Spectre and Meltdown attacks and their variants exploit performance optimization features to cause security breaches. Secret information is accessed and leaked through micro-architectural covert channels. New attack variants keep appearing and we do not have a systematic way to capture the critical characteristics of these attacks and evaluate why they succeed. In this paper, we provide a new attack-graph model for reasoning about speculative micro-architectural attacks. We model attacks as ordered dependency graphs, and define a new concept, i.e. security dependency, between a resource access and its prior authorization operation. We prove that a missing security dependency is equivalent to a race condition between authorization and access, which is a root cause of speculative execution attacks. We show detailed examples of how our attack graph models the Spectre and Meltdown attacks, and is generalizable to all the attack variants published so far. We also show that this attack model is very useful for identifying new attacks and for generalizing defense strategies.
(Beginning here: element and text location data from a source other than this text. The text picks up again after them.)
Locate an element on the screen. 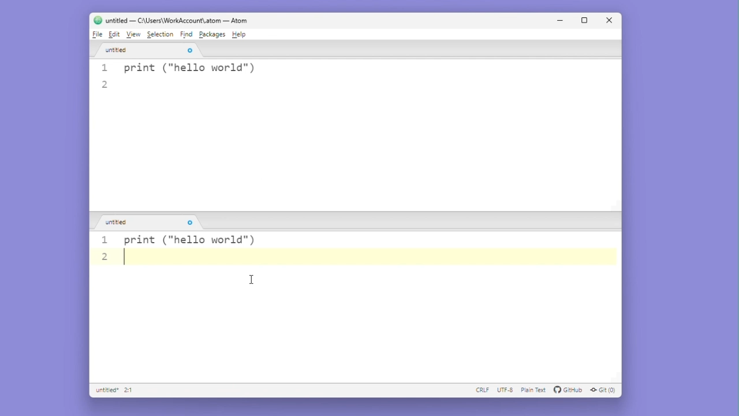  Close is located at coordinates (608, 20).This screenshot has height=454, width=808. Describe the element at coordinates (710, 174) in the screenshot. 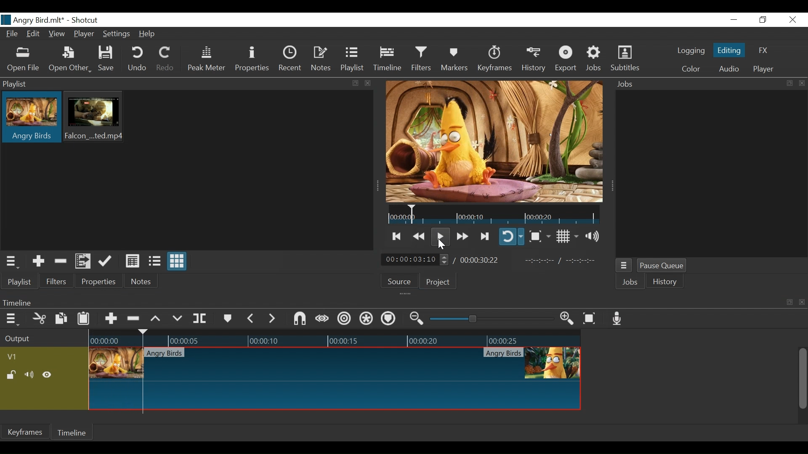

I see `Jobs Panel` at that location.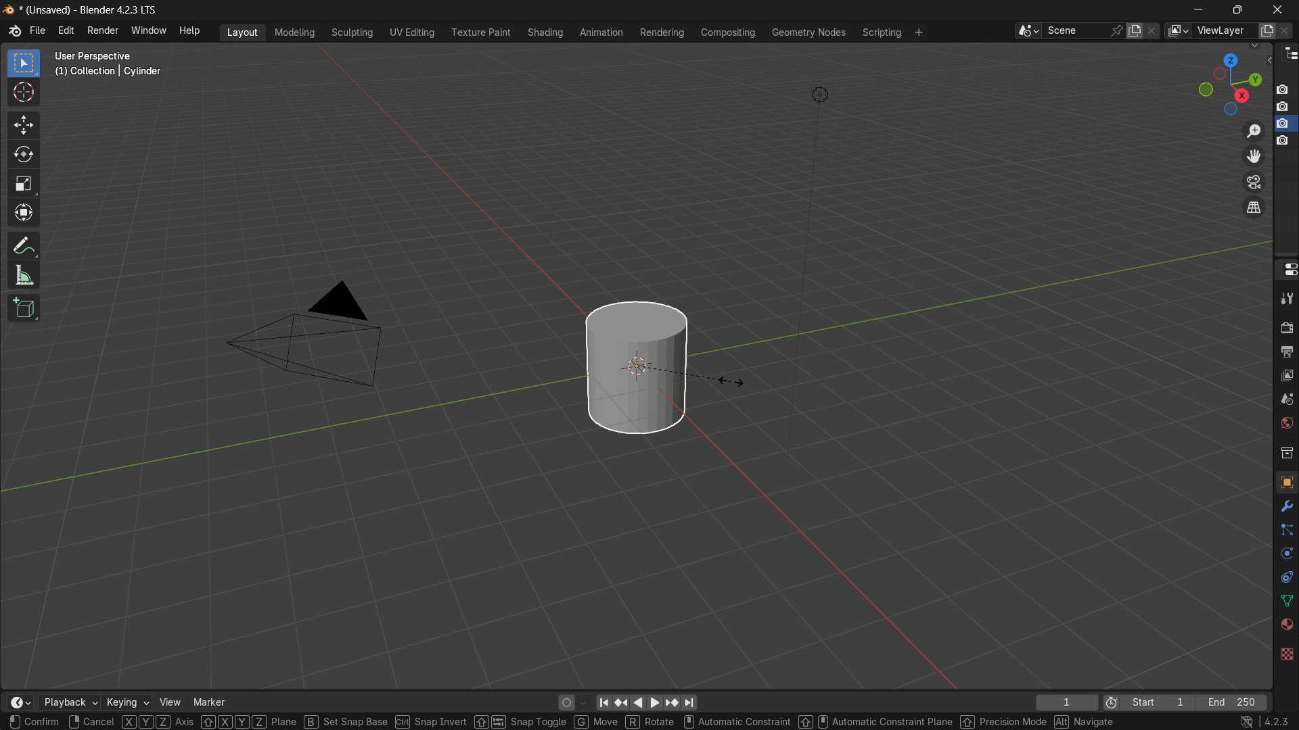  I want to click on remove view layer, so click(1287, 31).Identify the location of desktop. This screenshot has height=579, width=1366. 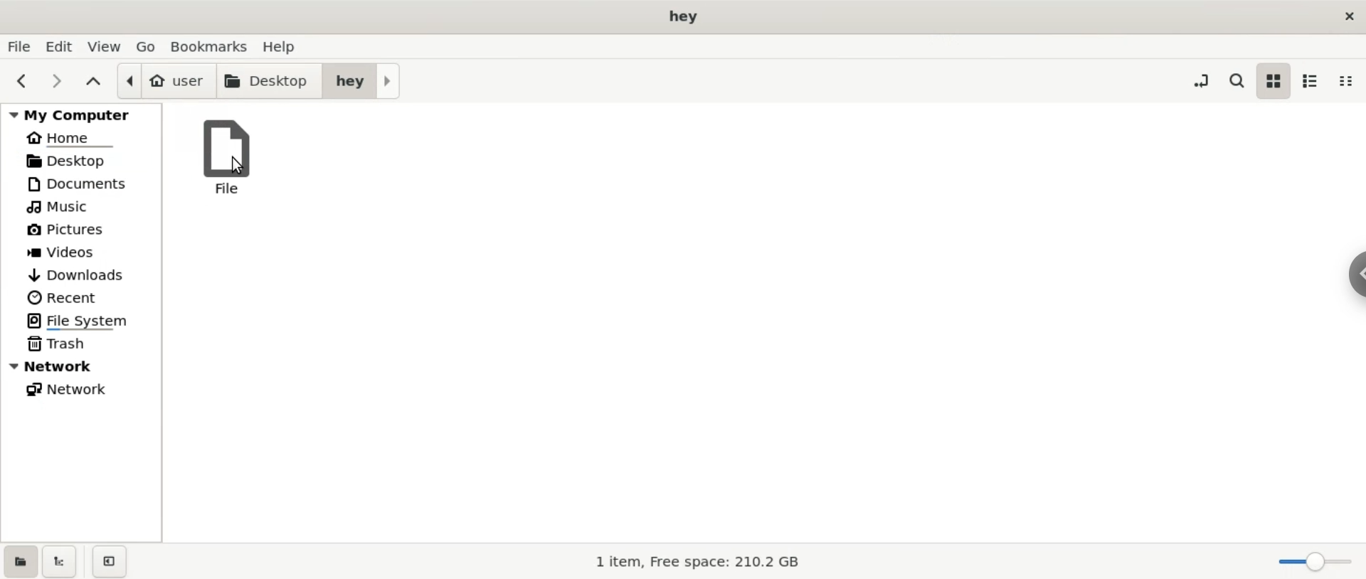
(265, 81).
We show that the defenses proposed so far all fit under one of our defense strategies. We also explain how attack graphs can be constructed and point to this as very promising future work for tool designers.

中文翻译：

---

用于理解和推理推测执行攻击的新模型

Spectre 和 Meltdown 攻击及其变体利用性能优化功能导致安全漏洞。秘密信息通过微架构隐蔽渠道被访问和泄露。新的攻击变种不断出现，我们没有系统的方法来捕捉这些攻击的关键特征并评估它们为什么会成功。在本文中，我们提供了一种新的攻击图模型，用于推理推测性微架构攻击。我们将攻击建模为有序的依赖图，并在资源访问与其先前的授权操作之间定义了一个新概念，即安全依赖。我们证明缺少安全依赖相当于授权和访问之间的竞争条件，这是推测执行攻击的根本原因。我们展示了我们的攻击图如何对 Spectre 和 Meltdown 攻击进行建模的详细示例，并且可以推广到迄今为止发布的所有攻击变体。我们还表明，这种攻击模型对于识别新攻击和推广防御策略非常有用。我们表明到目前为止提出的防御都符合我们的防御策略之一。我们还解释了如何构建攻击图，并指出这是工具设计人员非常有前途的未来工作。